Lauren Porter NSW Regional Meeting
As one of the newest members of the Religious Society of Friends (December 2014) it was with nervous excitement that I attended AYM 2015. I was joined by my English fiancé, Mark Lockwood of Chichester meeting who has attended Britain Yearly Meeting, but was also a newbie at AYM.
Feeling a little uncertain we arrived at registration. Mark had boldly decided to facilitate a summer school session the following day and so my first experience of AYM was running around finding projectors, re-arranging rooms and hunting for a working lap top. The following day’s summer school on Quakers in Business went very well. Mark’s plans for the session were cast aside fairly early in the day and the summer school took on a life of its own with enthusiasm for a group to continue into the future. I very much enjoyed my time as white board scribe.
While it was a very positive experience it was also quite exhausting, which probably quite accurately sums up my whole of AYM. Something which was helpful for us as first timers was not staying on campus. It meant that I did not find the experience too overwhelming and also that my inner-introvert was also nourished with time away from the excitement.
I very much enjoyed attending some of the prep sessions and seeing the ideas from these progress to the formal sessions. Seeing Quaker process in action was fascinating. Actually experiencing this process helped me to make sense of it in a way which simply reading about it could not do. It got me reflecting on what drew me to Quakers in the first place – a commitment to valuing all voices and opinions.
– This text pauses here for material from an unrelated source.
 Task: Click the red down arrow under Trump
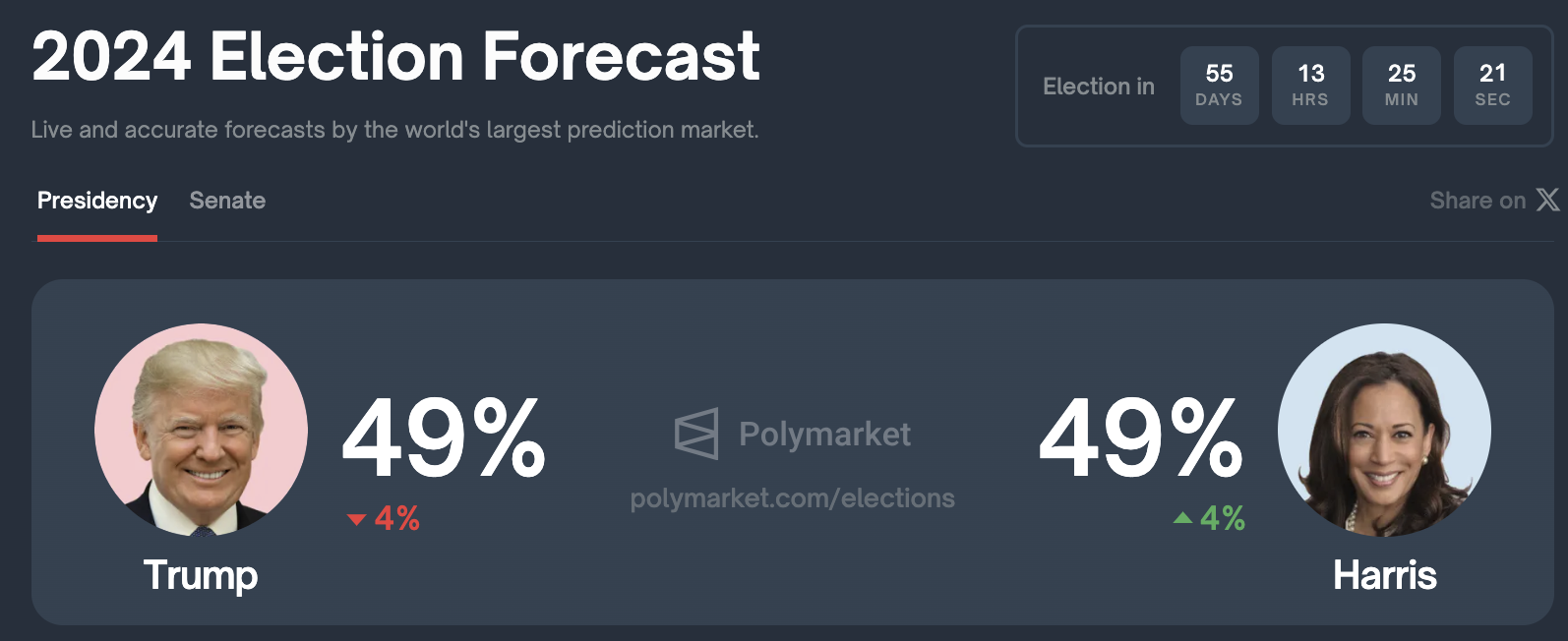pyautogui.click(x=356, y=519)
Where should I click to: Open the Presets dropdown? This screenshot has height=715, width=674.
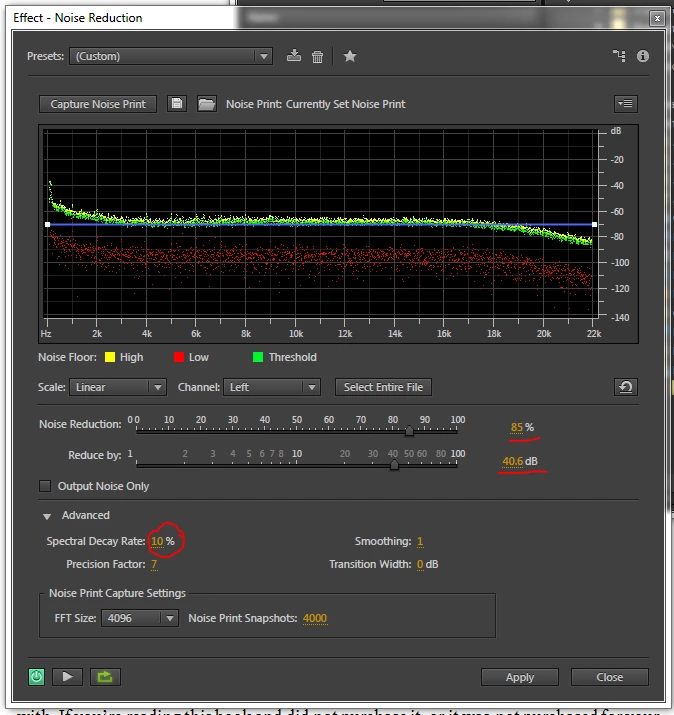pos(171,56)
The session which stands out in my memory was the one on divestment, hearing many knowledgeable and passionate people discuss an issue which I am very interested in. It is also the session which has been a catalyst for continuing change in my life as I have recently opened an account with the Bendigo Bank and am in the process of closing down an account with the National Australia Bank, just in time for divestment day. I am still in the process of researching an ethical super fund. Hearing the practical experiences of other Friends who have also divested helped me to feel confident to proceed in moving my own money.
Being a first timer I was both relieved and impressed at the effort made to assist and support us new folks. Wearing my piece of green wool looped around my name tag I found Friends to be welcoming and helpful. As with being the new kid in any situation there were times when I felt a bit lost and as though everyone else knew each other, but as the week went on I found this to be less and less the case as I got to know more Friends.
I was also very struck by how different a large meeting feels as opposed to my usual smaller meeting. From the sense as the meeting gathers, the variety of ministry given and to the shared sense of purpose made Meeting for Worship at AYM a very different and rich experience for me. I remember feeling a deep sense of connectedness and gratitude for being part of something bigger than myself and beyond my previous experience. This was a feeling that continued for me throughout AYM; being open to learning both as an individual, but also learning about what a more collective Quaker identity means for me.
It was great to connect with old Friends and to make new ones. It was a wonderful opportunity for Mark to get to know people, make new connections and to see how he might be useful as he prepares to move to Australia in the next year. We also found it be a great bonding experience for the two of us as we heard about what other Friends are doing and how they are choosing to live. We really enjoyed Jenny Spinks’ Share and Tell about BEND, the Bega eco-housing group she and others are involved in. It really got us thinking about how co-housing and community living could be a good way for us to live as we start to plan our future together.
On the whole I found AYM to be a positive and affirming experience. I loved meeting Quakers from all over Australia, who I otherwise would not have had the chance to meet. In the future I would love to see Summer Schools sessions in areas in which I have a deep interest such as radical hospitality, chaplaincy, disability and mental health, although I realise that if I want it then I should probably consider facilitating it myself. I felt as if my understanding of being a Quaker was really stretched and challenged. I look forward to attending AYM again in the future with a bit more confidence and an open heart and mind.